It's a message echoed by the Utah Highway Patrol, which will be out in force on Utah's highways and byways.
The park in southwestern Utah, visited by more people than any other national park in the state, is enhancing its impaired-driver efforts through increased checkpoints and road patrols by law-enforcement rangers.
Park spokesman Marc Neidig said statistics gathered from the National Highway Traffic Safety Administration show that in the past 25 years, nearly half of all fatal traffic accidents over the holiday weekend involved alcohol.
Officials say rangers will be on the lookout for incidents of public intoxication and disorderly conduct associated with alcohol.
"The Fourth of July is a time when many Americans celebrate with family and friends and enjoy their national parks, but it is also one of the deadliest times on our roadways" said park Superintendent Jock Whitworth in a news release. "The goal of increasing our enforcement efforts is to keep impaired drivers off of the road and ensure that visitors can safely enjoy their time in the park."
Whitworth said anyone caught driving with a blood alcohol content of 0.08 percent or higher will be arrested.
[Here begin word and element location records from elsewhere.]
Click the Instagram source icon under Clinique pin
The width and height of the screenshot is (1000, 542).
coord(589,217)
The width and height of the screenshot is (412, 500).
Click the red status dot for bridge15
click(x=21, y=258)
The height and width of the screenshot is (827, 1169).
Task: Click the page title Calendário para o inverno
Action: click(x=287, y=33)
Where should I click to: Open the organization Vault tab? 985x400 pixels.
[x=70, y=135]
UHP Cpl. Todd Johnson said troopers statewide will pull extra shifts this weekend looking for drunken and aggressive drivers, speeders and people not using child restraints and seat belts.
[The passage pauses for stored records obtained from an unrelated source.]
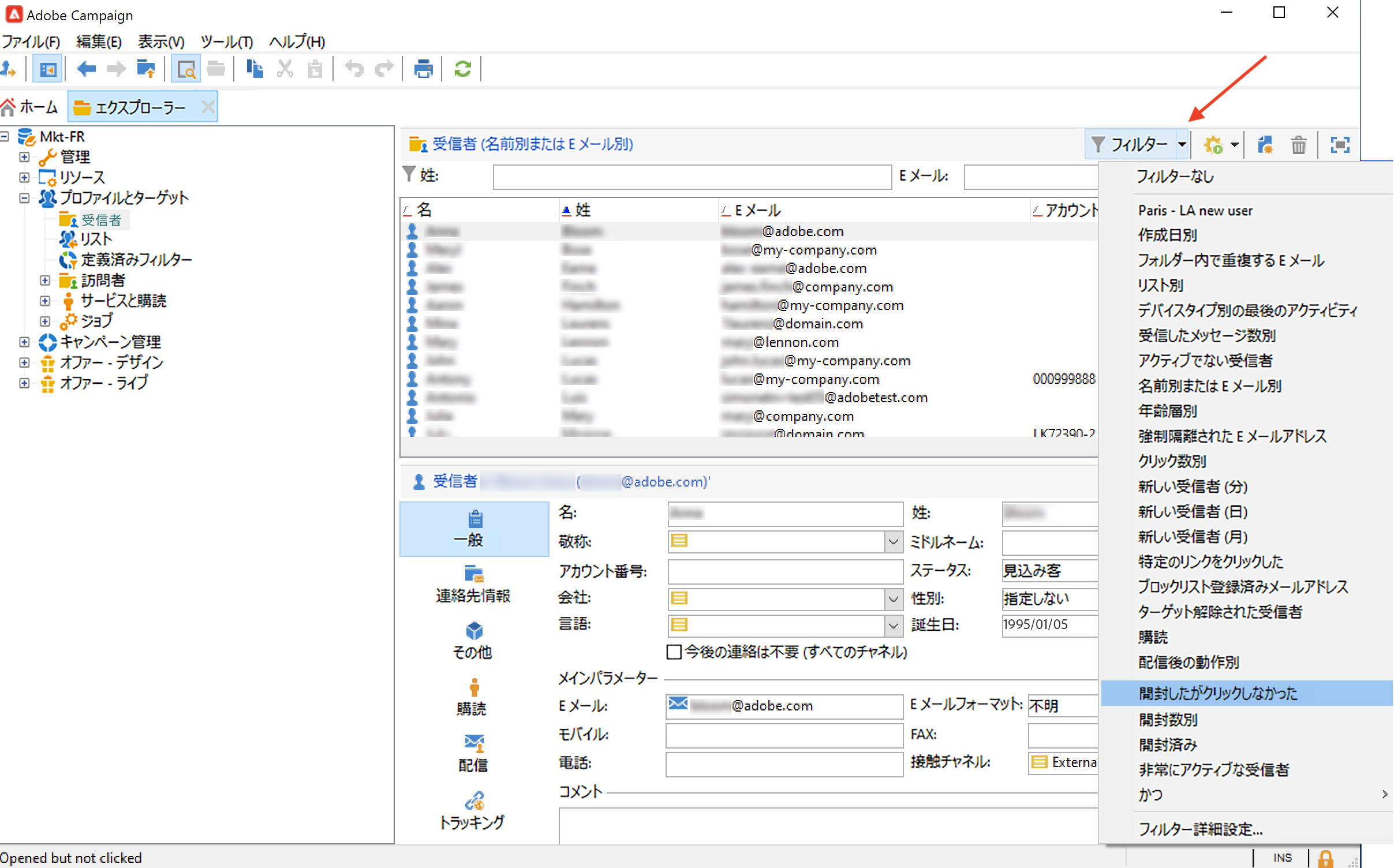Sort list by 姓 column header
The height and width of the screenshot is (868, 1394).
click(583, 210)
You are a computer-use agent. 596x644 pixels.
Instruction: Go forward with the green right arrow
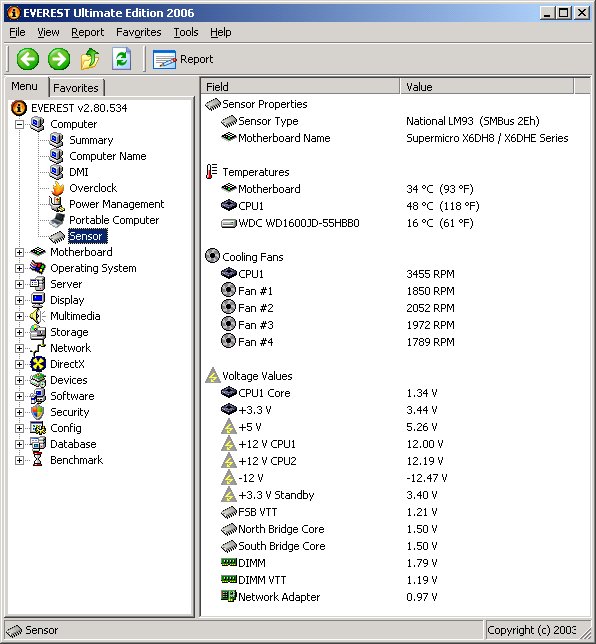point(59,59)
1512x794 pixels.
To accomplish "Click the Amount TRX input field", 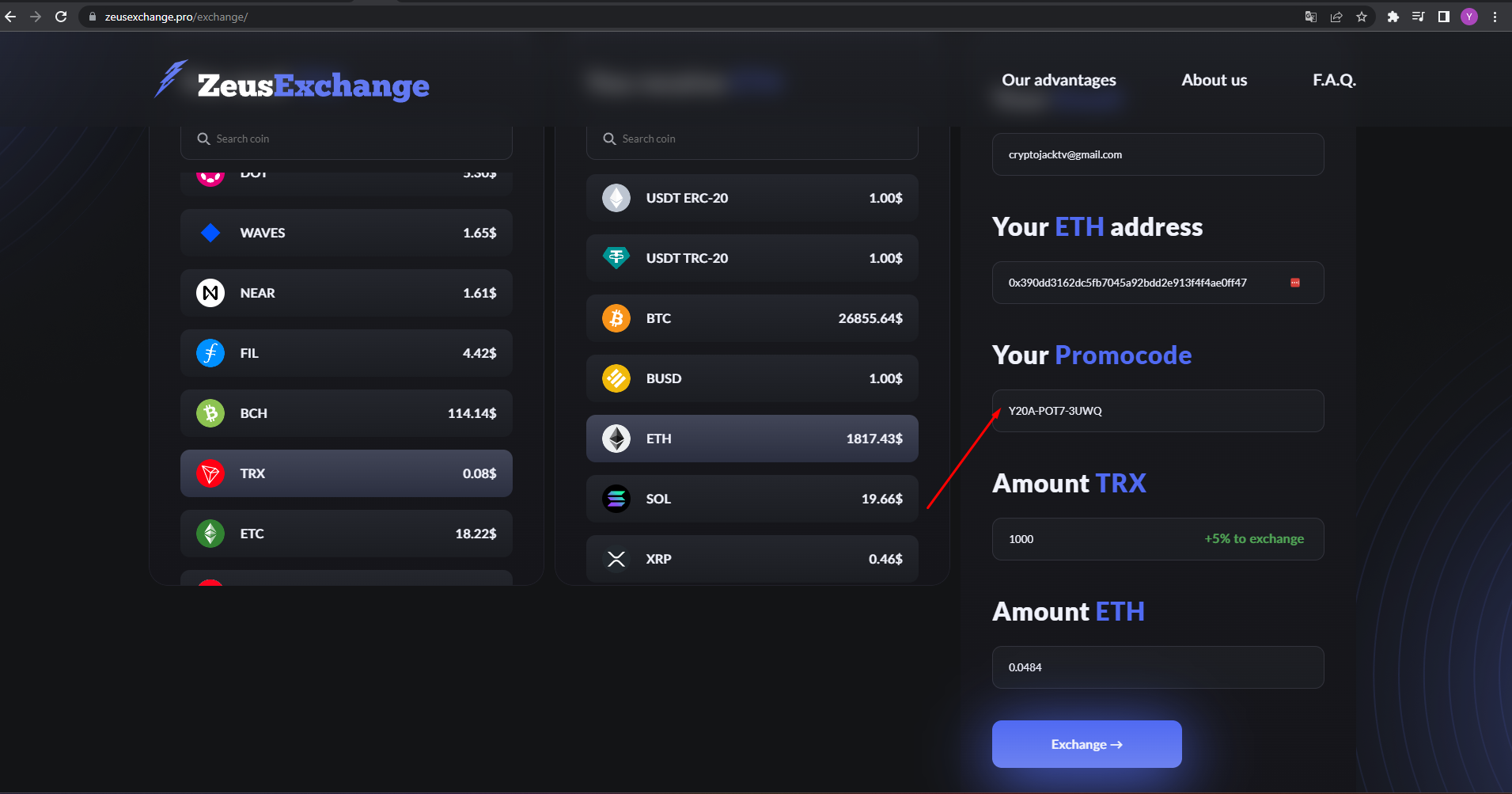I will (1158, 539).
Johnson recommends that travelers plan ahead, know construction areas and don't drive drowsy.
He said nationally the days between Memorial Day and Labor Day, including July 4th and July 24th in Utah, are known as "the 100 deadliest days" for highway fatalities because of the number of drivers on the road.
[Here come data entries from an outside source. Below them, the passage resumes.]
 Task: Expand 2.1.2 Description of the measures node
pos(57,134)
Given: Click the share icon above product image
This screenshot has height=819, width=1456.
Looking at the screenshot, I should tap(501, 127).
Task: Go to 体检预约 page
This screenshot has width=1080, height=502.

Utah State Parks also wants to stress that boaters and those on the water this summer wear life jackets.
Utah has the fifth highest boater fatality rate in the nation, almost three times the national rate. Motorboats make up almost half of the fatal accidents, followed by canoes, kayaks, inflatable kayaks and personal watercraft. In most fatal accidents, nearly 90 percent of victims were not wearing a life jacket.